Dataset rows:
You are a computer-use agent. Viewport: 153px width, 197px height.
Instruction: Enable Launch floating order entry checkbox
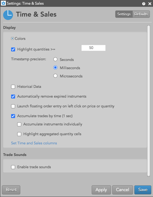pyautogui.click(x=13, y=106)
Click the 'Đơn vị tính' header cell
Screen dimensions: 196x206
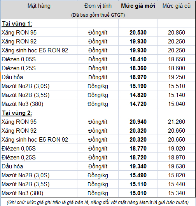(98, 6)
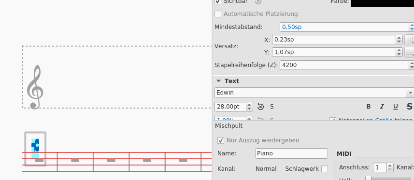Apply strikethrough text formatting

410,107
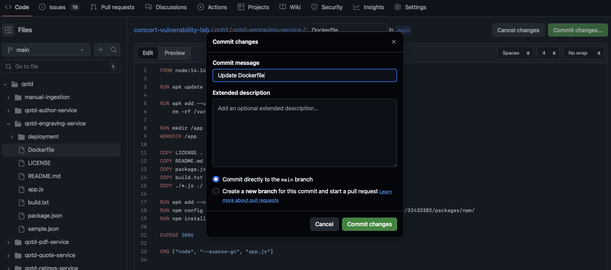Select create a new branch option
Viewport: 611px width, 270px height.
pyautogui.click(x=216, y=191)
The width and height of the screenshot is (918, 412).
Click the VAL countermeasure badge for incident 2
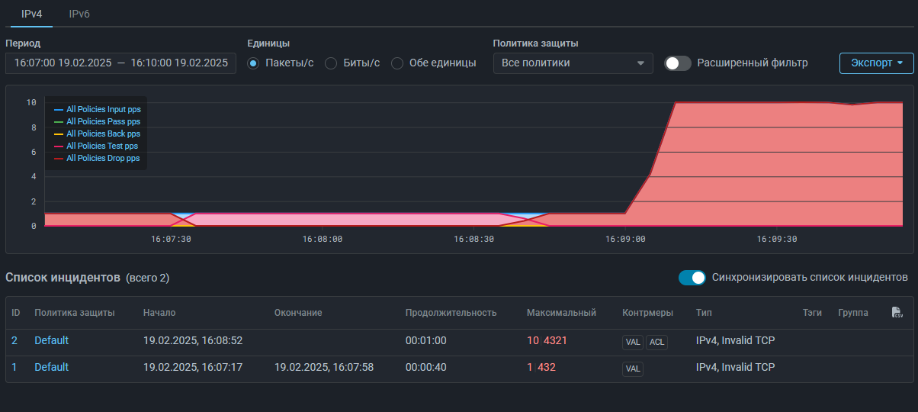633,343
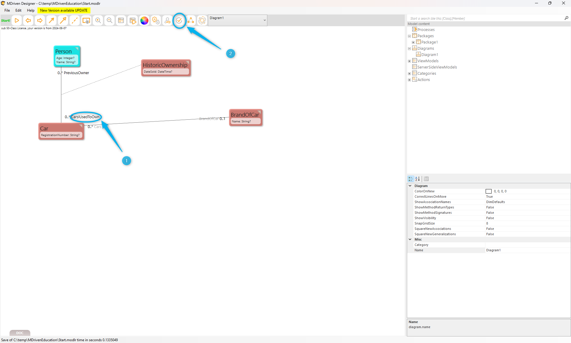Click the zoom in magnifier icon
The width and height of the screenshot is (571, 343).
pyautogui.click(x=98, y=21)
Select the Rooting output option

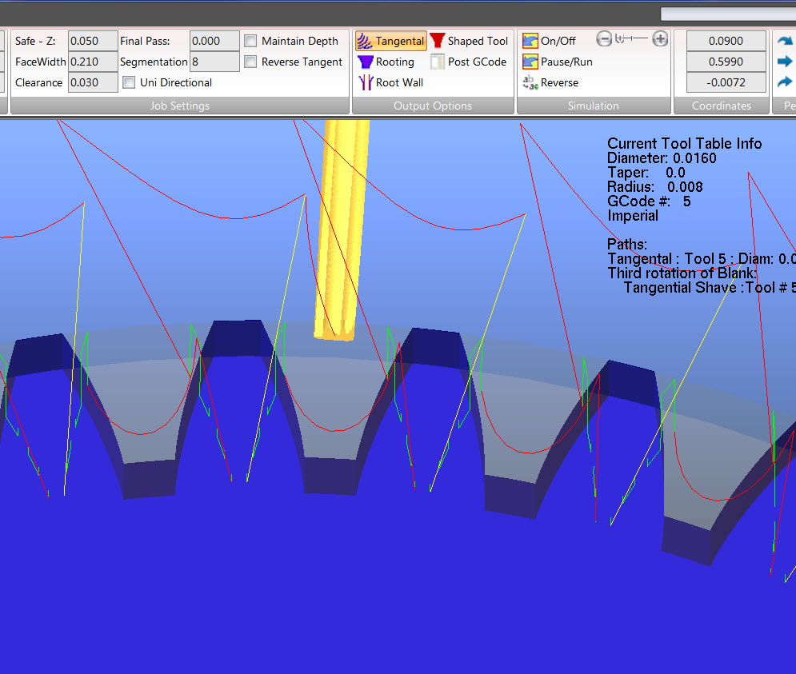tap(386, 62)

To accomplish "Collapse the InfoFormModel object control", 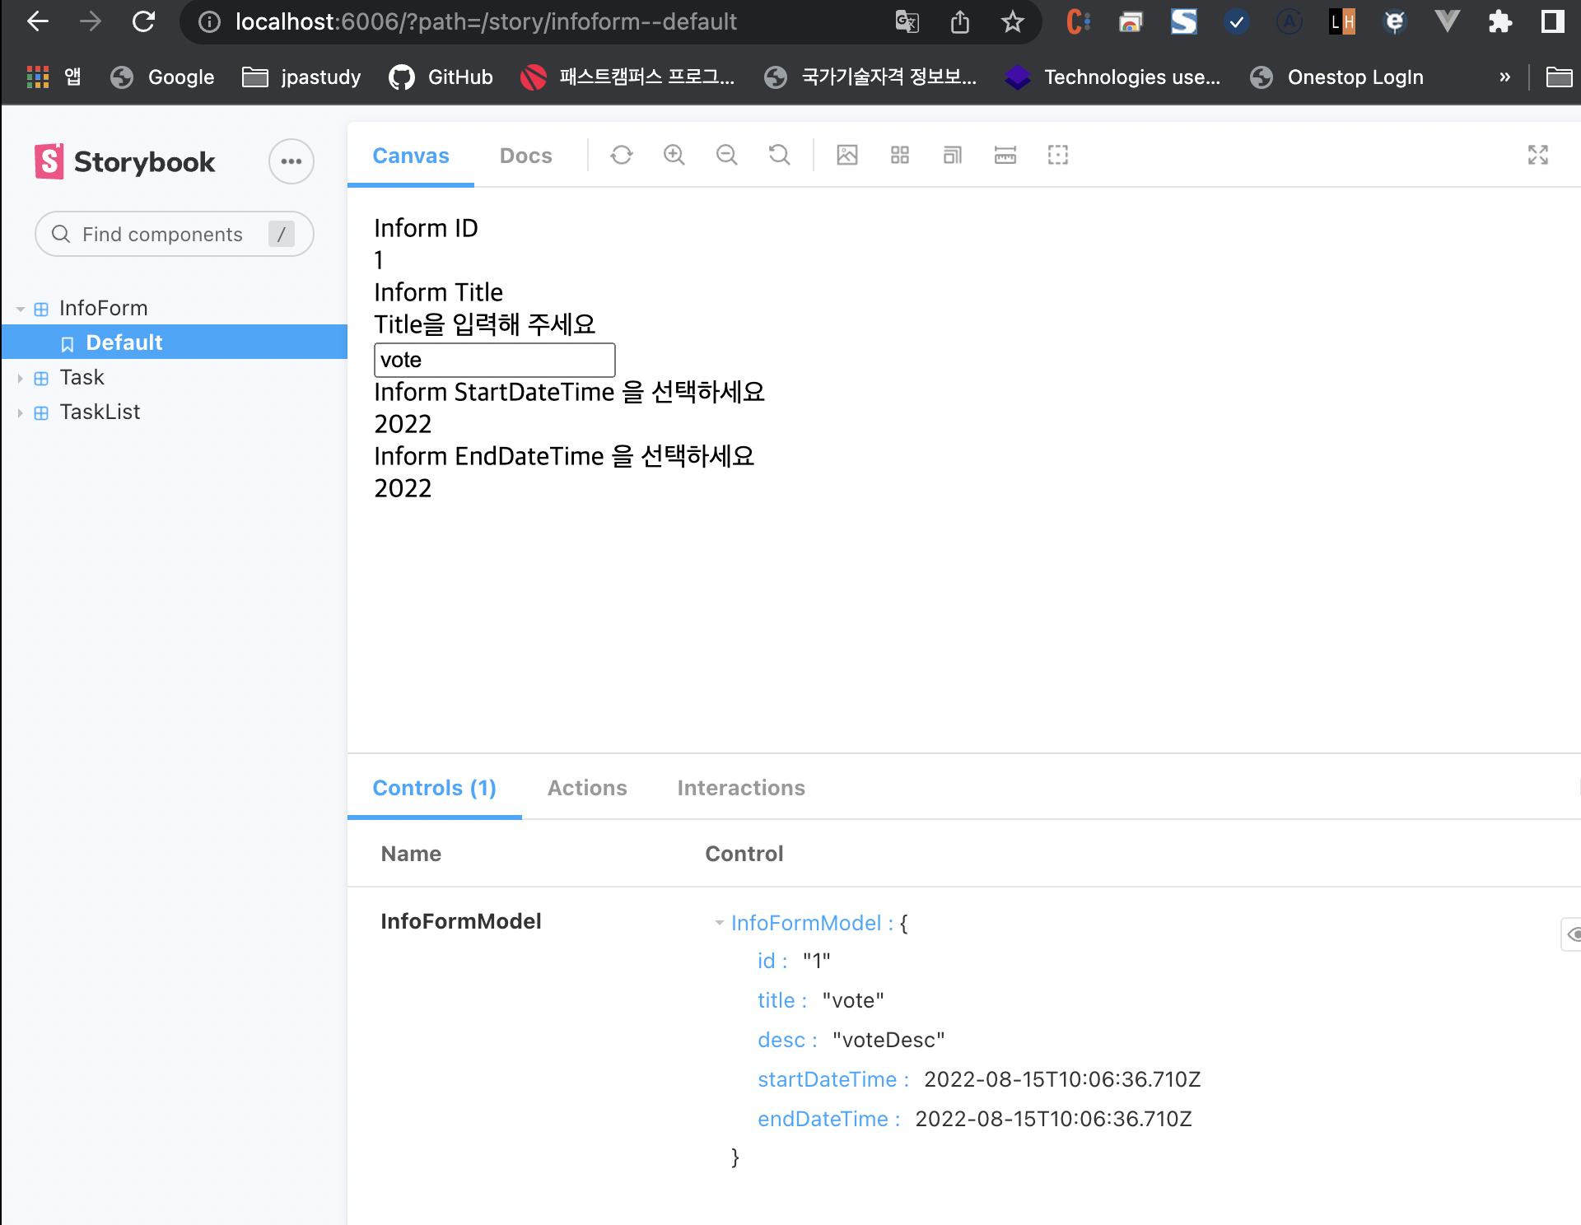I will [720, 923].
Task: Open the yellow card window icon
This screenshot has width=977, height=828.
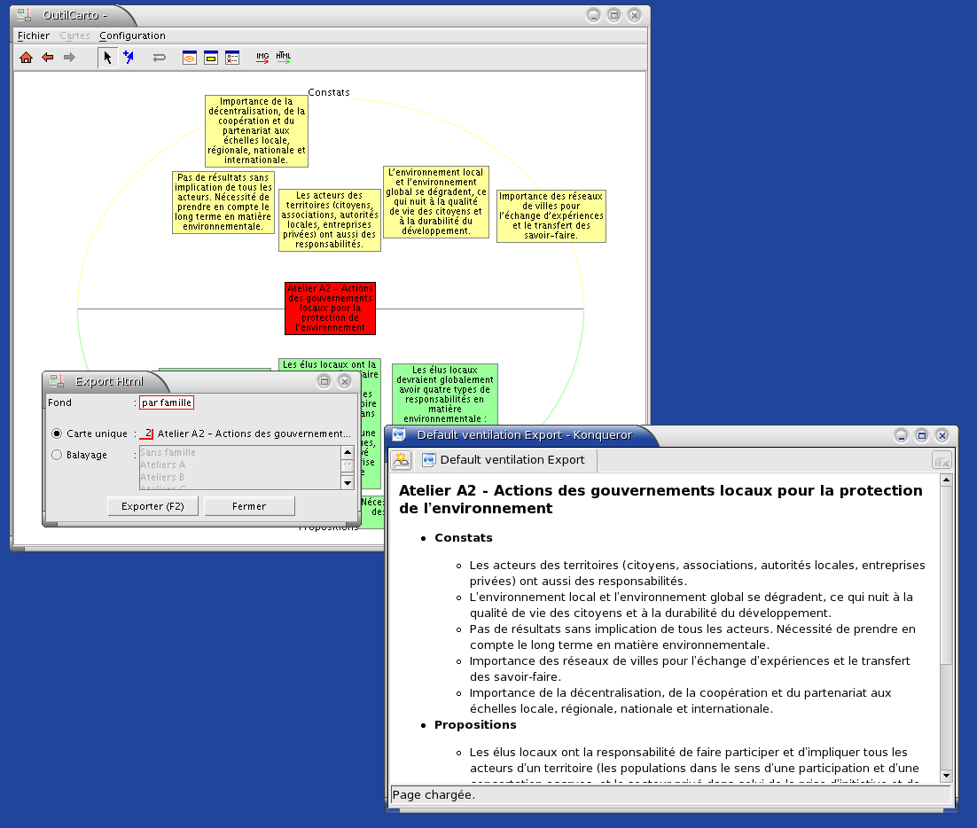Action: 211,58
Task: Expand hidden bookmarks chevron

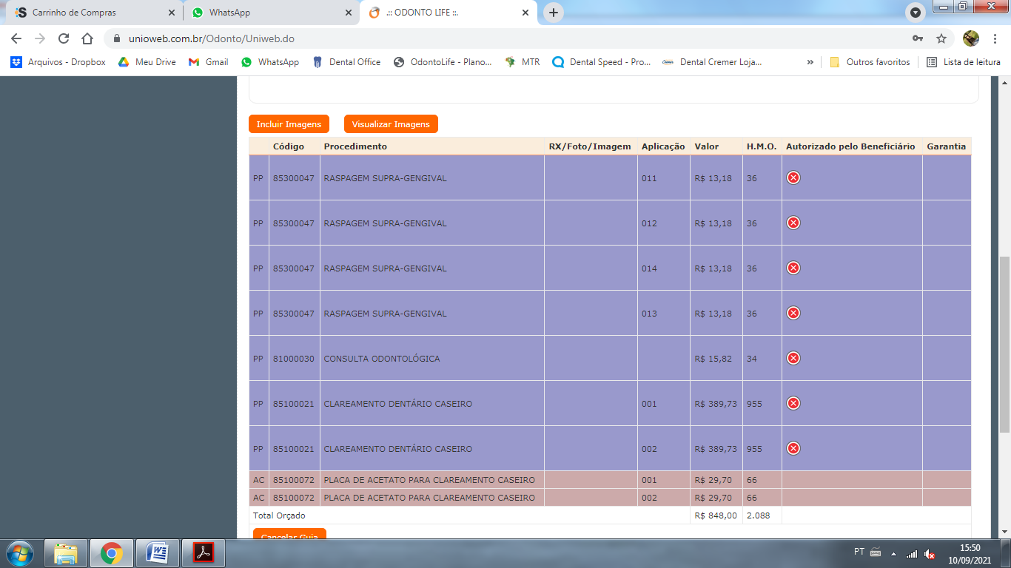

The request: Extract every line of the listing above that contains the string "Task", and copy each one in full.

The reply:
Task: Open the yellow card window icon
Task: Expand hidden bookmarks chevron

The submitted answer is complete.